Source records
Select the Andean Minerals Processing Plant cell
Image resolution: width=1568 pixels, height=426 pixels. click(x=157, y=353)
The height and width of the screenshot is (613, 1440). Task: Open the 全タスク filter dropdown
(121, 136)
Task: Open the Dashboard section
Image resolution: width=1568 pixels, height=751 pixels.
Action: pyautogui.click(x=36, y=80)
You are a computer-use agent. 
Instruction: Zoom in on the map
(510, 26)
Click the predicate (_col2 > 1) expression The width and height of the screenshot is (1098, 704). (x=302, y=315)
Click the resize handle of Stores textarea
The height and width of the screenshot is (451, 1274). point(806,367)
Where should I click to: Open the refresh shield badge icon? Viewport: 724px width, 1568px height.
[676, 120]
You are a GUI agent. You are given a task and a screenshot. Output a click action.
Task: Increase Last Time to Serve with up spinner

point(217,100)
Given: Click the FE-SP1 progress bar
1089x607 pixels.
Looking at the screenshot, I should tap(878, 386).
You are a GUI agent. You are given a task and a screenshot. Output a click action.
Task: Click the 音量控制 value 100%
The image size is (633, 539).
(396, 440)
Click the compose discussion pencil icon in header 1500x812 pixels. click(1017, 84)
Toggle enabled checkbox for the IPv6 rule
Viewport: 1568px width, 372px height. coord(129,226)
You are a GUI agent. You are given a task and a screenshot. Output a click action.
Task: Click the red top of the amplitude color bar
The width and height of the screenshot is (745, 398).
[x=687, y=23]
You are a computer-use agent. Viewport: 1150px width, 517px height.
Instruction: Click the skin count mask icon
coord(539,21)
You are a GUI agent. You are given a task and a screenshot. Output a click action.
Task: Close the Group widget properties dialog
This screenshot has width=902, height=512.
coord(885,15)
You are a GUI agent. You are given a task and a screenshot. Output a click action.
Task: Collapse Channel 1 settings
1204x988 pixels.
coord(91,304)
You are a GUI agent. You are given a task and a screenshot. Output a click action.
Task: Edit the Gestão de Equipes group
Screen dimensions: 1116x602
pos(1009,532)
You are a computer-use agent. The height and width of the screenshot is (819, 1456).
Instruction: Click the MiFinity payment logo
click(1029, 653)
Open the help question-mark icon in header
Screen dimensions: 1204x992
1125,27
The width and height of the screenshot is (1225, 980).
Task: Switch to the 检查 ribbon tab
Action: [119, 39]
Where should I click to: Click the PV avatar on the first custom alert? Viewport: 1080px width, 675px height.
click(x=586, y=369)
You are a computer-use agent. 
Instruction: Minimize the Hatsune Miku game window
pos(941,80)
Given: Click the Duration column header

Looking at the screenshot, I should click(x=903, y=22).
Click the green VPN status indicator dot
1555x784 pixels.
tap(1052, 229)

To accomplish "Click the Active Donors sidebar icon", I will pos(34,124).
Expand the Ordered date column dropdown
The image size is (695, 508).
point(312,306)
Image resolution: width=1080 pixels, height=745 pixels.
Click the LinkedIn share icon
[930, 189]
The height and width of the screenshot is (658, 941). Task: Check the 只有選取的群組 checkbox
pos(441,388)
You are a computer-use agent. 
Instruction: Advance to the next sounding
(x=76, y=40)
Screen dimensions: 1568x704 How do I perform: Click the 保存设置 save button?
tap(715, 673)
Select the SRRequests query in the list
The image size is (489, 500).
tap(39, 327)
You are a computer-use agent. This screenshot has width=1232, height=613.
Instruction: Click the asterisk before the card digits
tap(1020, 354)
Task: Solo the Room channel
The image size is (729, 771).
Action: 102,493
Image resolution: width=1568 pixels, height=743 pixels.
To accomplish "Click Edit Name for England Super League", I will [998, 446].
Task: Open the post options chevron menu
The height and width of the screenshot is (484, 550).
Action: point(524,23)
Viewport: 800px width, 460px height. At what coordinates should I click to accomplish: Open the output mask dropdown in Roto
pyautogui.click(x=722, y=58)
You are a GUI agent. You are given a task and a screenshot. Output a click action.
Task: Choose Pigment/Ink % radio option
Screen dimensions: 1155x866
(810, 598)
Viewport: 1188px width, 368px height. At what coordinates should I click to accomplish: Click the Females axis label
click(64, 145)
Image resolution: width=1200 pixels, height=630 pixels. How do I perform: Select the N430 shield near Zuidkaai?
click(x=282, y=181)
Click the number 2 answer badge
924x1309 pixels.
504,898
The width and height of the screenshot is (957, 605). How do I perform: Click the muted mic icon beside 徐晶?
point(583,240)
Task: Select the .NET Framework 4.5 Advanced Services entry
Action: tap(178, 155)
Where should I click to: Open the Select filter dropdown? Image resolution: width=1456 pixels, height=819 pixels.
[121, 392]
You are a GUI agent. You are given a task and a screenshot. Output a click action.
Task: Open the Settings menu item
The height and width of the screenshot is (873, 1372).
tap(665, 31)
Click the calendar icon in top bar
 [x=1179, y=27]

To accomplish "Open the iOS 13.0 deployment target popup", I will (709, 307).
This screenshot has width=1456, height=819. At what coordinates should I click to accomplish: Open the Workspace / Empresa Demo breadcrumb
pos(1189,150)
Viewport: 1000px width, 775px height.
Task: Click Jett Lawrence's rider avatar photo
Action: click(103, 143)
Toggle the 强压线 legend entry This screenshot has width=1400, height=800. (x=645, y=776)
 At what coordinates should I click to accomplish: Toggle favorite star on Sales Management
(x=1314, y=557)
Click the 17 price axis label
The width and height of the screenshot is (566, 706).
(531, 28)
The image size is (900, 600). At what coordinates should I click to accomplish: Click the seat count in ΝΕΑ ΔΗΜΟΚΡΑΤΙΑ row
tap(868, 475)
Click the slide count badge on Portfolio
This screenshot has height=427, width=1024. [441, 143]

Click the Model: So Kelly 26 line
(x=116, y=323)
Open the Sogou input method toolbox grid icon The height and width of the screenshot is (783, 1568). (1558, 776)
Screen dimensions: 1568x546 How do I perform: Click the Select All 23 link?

### STATED PROBLEM
Give all of the material above again, substituting "screen agent" for each occurrence of "GUI agent". Leave everything else unchanged.

### RESULT OF THE TASK
Select the Andean Minerals Processing Plant cell
Image resolution: width=1568 pixels, height=426 pixels. click(x=157, y=353)
The height and width of the screenshot is (613, 1440). Task: Open the 全タスク filter dropdown
(121, 136)
Task: Open the Dashboard section
Image resolution: width=1568 pixels, height=751 pixels.
Action: pyautogui.click(x=36, y=80)
You are a computer-use agent. 
Instruction: Zoom in on the map
(510, 26)
Click the predicate (_col2 > 1) expression The width and height of the screenshot is (1098, 704). (x=302, y=315)
Click the resize handle of Stores textarea
The height and width of the screenshot is (451, 1274). point(806,367)
Where should I click to: Open the refresh shield badge icon? Viewport: 724px width, 1568px height.
[676, 120]
You are a screen agent. You are given a task and a screenshot. Output a click action.
Task: Increase Last Time to Serve with up spinner

point(217,100)
Given: Click the FE-SP1 progress bar
1089x607 pixels.
Looking at the screenshot, I should tap(878, 386).
You are a screen agent. You are given a task and a screenshot. Output a click action.
Task: Click the 音量控制 value 100%
The image size is (633, 539).
(396, 440)
Click the compose discussion pencil icon in header 1500x812 pixels. click(1017, 84)
Toggle enabled checkbox for the IPv6 rule
Viewport: 1568px width, 372px height. coord(129,226)
You are a screen agent. You are given a task and a screenshot. Output a click action.
Task: Click the red top of the amplitude color bar
The width and height of the screenshot is (745, 398).
[x=687, y=23]
You are a computer-use agent. Viewport: 1150px width, 517px height.
Instruction: Click the skin count mask icon
coord(539,21)
You are a screen agent. You are given a task and a screenshot. Output a click action.
Task: Close the Group widget properties dialog
This screenshot has width=902, height=512.
coord(885,15)
You are a screen agent. You are given a task and a screenshot. Output a click action.
Task: Collapse Channel 1 settings
1204x988 pixels.
coord(91,304)
You are a screen agent. You are given a task and a screenshot. Output a click action.
Task: Edit the Gestão de Equipes group
Screen dimensions: 1116x602
pos(1009,532)
You are a computer-use agent. The height and width of the screenshot is (819, 1456).
Instruction: Click the MiFinity payment logo
click(1029, 653)
Open the help question-mark icon in header
Screen dimensions: 1204x992
1125,27
The width and height of the screenshot is (1225, 980).
Task: Switch to the 检查 ribbon tab
Action: [119, 39]
Where should I click to: Click the PV avatar on the first custom alert? Viewport: 1080px width, 675px height.
click(x=586, y=369)
You are a computer-use agent. 
Instruction: Minimize the Hatsune Miku game window
pos(941,80)
Given: Click the Duration column header

Looking at the screenshot, I should click(x=903, y=22).
Click the green VPN status indicator dot
1555x784 pixels.
tap(1052, 229)

To accomplish "Click the Active Donors sidebar icon", I will pos(34,124).
Expand the Ordered date column dropdown
The image size is (695, 508).
point(312,306)
Image resolution: width=1080 pixels, height=745 pixels.
Click the LinkedIn share icon
[930, 189]
The height and width of the screenshot is (658, 941). Task: Check the 只有選取的群組 checkbox
pos(441,388)
You are a computer-use agent. 
Instruction: Advance to the next sounding
(x=76, y=40)
Screen dimensions: 1568x704 How do I perform: Click the 保存设置 save button?
tap(715, 673)
Select the SRRequests query in the list
The image size is (489, 500).
tap(39, 327)
You are a computer-use agent. This screenshot has width=1232, height=613.
Instruction: Click the asterisk before the card digits
tap(1020, 354)
Task: Solo the Room channel
The image size is (729, 771).
Action: 102,493
Image resolution: width=1568 pixels, height=743 pixels.
To accomplish "Click Edit Name for England Super League", I will [998, 446].
Task: Open the post options chevron menu
The height and width of the screenshot is (484, 550).
Action: point(524,23)
Viewport: 800px width, 460px height. At what coordinates should I click to accomplish: Open the output mask dropdown in Roto
pyautogui.click(x=722, y=58)
You are a screen agent. You are given a task and a screenshot. Output a click action.
Task: Choose Pigment/Ink % radio option
Screen dimensions: 1155x866
(810, 598)
Viewport: 1188px width, 368px height. At what coordinates should I click to accomplish: Click the Females axis label
click(64, 145)
Image resolution: width=1200 pixels, height=630 pixels. How do I perform: Select the N430 shield near Zuidkaai?
click(x=282, y=181)
Click the number 2 answer badge
924x1309 pixels.
504,898
The width and height of the screenshot is (957, 605). How do I perform: Click the muted mic icon beside 徐晶?
point(583,240)
Task: Select the .NET Framework 4.5 Advanced Services entry
Action: tap(178, 155)
Where should I click to: Open the Select filter dropdown? Image resolution: width=1456 pixels, height=819 pixels.
[121, 392]
You are a screen agent. You are given a task and a screenshot. Output a click action.
Task: Open the Settings menu item
The height and width of the screenshot is (873, 1372).
tap(665, 31)
Click the calendar icon in top bar
 [x=1179, y=27]

To accomplish "Open the iOS 13.0 deployment target popup", I will (709, 307).
This screenshot has width=1456, height=819. At what coordinates should I click to accomplish: Open the Workspace / Empresa Demo breadcrumb
pos(1189,150)
Viewport: 1000px width, 775px height.
Task: Click Jett Lawrence's rider avatar photo
Action: click(103, 143)
Toggle the 强压线 legend entry This screenshot has width=1400, height=800. (x=645, y=776)
 At what coordinates should I click to accomplish: Toggle favorite star on Sales Management
(x=1314, y=557)
Click the 17 price axis label
The width and height of the screenshot is (566, 706).
(531, 28)
The image size is (900, 600). At what coordinates should I click to accomplish: Click the seat count in ΝΕΑ ΔΗΜΟΚΡΑΤΙΑ row
tap(868, 475)
Click the slide count badge on Portfolio
This screenshot has height=427, width=1024. [441, 143]

Click the Model: So Kelly 26 line
(x=116, y=323)
Open the Sogou input method toolbox grid icon The height and width of the screenshot is (783, 1568). (1558, 776)
Screen dimensions: 1568x546 How do I perform: Click the Select All 23 link?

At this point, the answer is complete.